Lewis was born Violet Temple Harrison on May 27, 1897, in Lima, Ohio. She was the second of the six children of William and Eva Harrison. She graduated from Lima High School in 1915. She attended Wilberforce University from 1915 to 1917.

== Career ==
Lewis' first job was as secretary to the president of Selma University in Alabama. She also taught secretarial classes in its business department. She later moved to Indianapolis, Indiana, where she worked as a bookkeeper.

After noticing a large number of young unemployed people, Lewis took a $50 loan and opened the Lewis Business College in 1928 in Indianapolis. Lewis started her own radio program, "The Negro Melody Hour", with a hope of boosting enrollment to the college. The program made her the first black radio announcer in Indiana.

Lewis owned multiple small businesses in Indianapolis, including an ice cream shop and a store selling Christmas trees and fireworks. She started an additional school in Detroit, Michigan in 1939, which opened the following February. Lewis eventually closed the Indiana college once the college's success in Detroit became apparent.

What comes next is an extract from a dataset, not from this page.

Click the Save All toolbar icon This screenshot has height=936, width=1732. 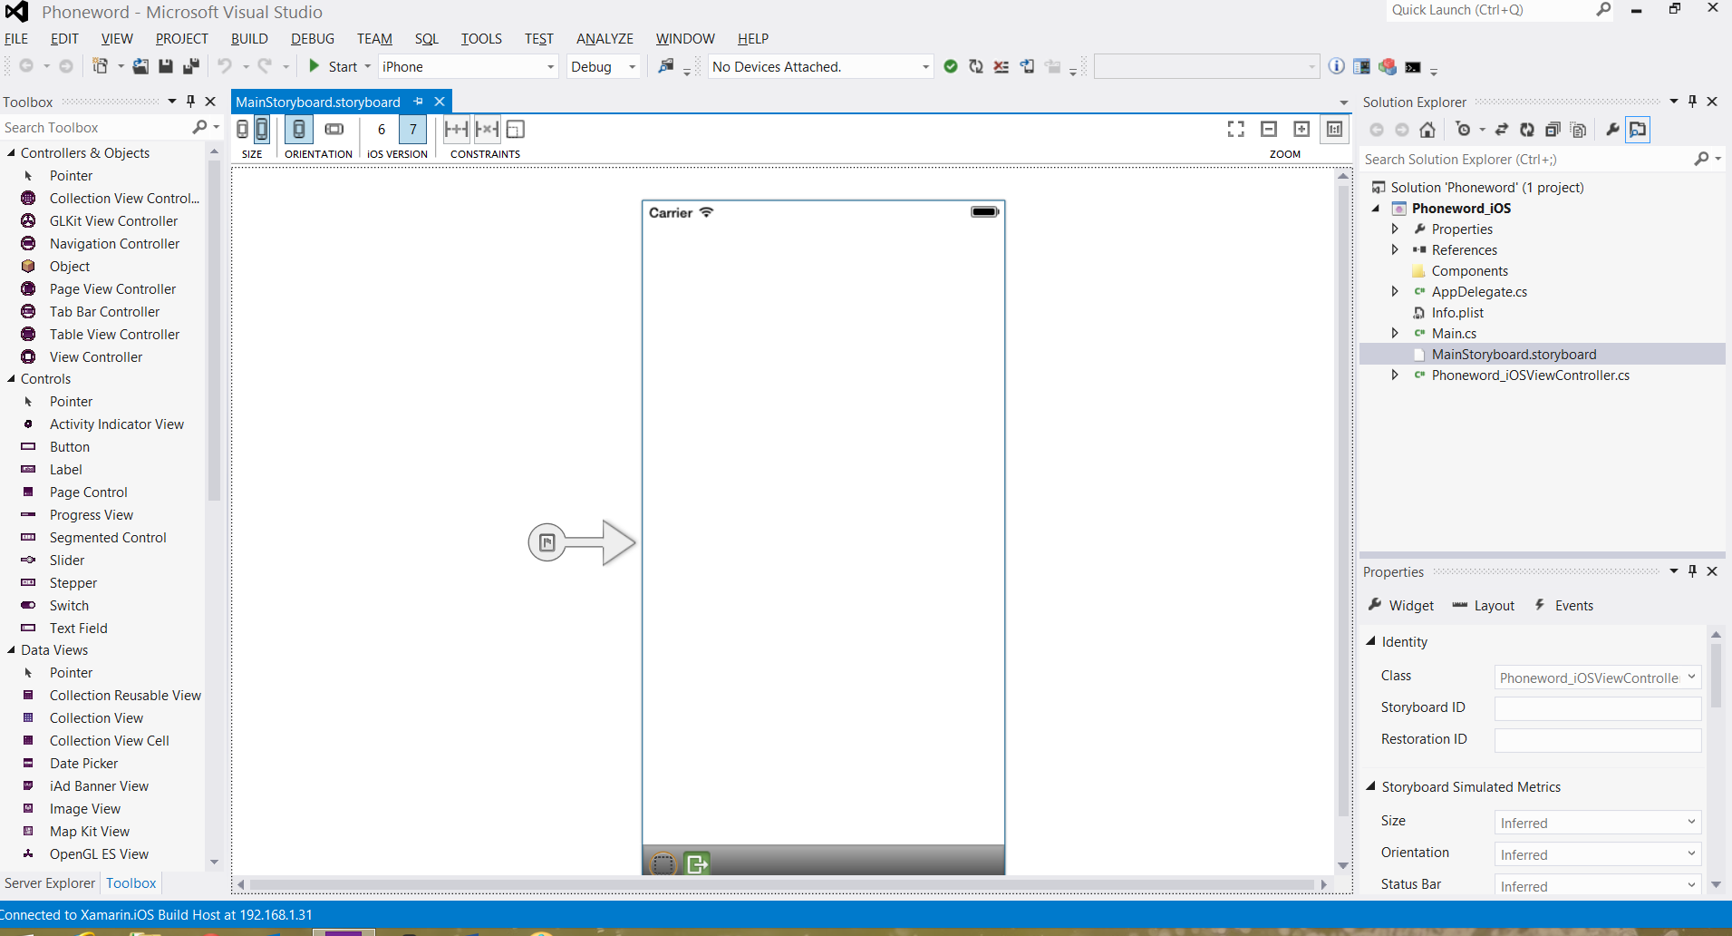(191, 66)
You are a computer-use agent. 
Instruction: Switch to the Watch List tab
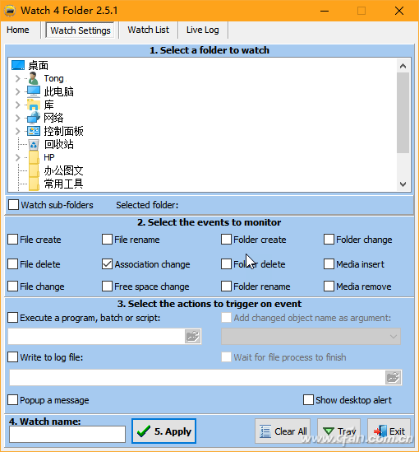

She later founded the Gamma Phi Delta sorority.

== Honors and awards ==
Lewis received a posthumous honorary doctorate from Wilberforce University. In 1992, she was inducted into the Michigan Women's Hall of Fame. In 2021, a portion of the M-10 highway in Detroit was named the Violet T. Lewis Memorial Highway.

== Personal life ==
She married Thomas Garfield Lewis in 1920 and had two children before their divorce in 1943. Lewis died on March 23, 1968, at the age of 70.